SUPPLIED ENTRIES
━━━━━━━━━━━━━━━━━━━━━━━━━━━━━━
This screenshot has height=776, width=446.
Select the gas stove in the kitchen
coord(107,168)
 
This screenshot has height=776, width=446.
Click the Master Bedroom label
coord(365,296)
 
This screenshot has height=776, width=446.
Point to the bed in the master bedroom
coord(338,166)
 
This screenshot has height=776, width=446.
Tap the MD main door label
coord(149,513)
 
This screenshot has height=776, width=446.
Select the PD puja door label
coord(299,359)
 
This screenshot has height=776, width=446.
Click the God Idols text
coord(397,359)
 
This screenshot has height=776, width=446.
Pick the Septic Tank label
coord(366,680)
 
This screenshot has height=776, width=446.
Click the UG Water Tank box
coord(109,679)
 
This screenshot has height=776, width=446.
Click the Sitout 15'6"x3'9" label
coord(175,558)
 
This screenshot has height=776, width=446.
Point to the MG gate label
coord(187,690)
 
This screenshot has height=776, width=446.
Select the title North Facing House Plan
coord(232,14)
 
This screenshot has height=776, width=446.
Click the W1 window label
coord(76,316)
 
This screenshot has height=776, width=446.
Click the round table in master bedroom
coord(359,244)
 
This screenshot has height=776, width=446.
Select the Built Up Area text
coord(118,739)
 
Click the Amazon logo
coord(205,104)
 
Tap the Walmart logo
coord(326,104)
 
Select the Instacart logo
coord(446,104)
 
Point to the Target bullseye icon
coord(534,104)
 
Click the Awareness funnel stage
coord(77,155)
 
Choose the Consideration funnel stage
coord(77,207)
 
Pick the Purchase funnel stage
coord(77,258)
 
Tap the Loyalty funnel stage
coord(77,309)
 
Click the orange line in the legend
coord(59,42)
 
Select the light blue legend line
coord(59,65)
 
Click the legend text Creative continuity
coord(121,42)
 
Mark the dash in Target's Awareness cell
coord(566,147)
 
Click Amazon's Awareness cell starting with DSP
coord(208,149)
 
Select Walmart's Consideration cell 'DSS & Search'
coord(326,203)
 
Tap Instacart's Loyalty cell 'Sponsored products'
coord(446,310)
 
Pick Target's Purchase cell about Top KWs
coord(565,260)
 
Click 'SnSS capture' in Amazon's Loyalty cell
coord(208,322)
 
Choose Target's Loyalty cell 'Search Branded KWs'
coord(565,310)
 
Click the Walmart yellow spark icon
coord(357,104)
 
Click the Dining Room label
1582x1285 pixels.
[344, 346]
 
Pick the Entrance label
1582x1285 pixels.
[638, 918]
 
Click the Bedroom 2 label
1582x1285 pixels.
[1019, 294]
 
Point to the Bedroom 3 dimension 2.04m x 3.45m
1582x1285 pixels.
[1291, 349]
━━━━━━━━━━━━━━━━━━━━━━━━━━━━━━
WORK TO DO
Copy the data again from its very first line through the line that holds "coord(338,166)", both ends included, requests and all. Shift every coordinate number in the answers up by 37.

SOLUTION FOR THIS PROBLEM
This screenshot has height=776, width=446.
Select the gas stove in the kitchen
coord(144,205)
 
This screenshot has height=776, width=446.
Click the Master Bedroom label
coord(402,333)
 
This screenshot has height=776, width=446.
Point to the bed in the master bedroom
coord(375,203)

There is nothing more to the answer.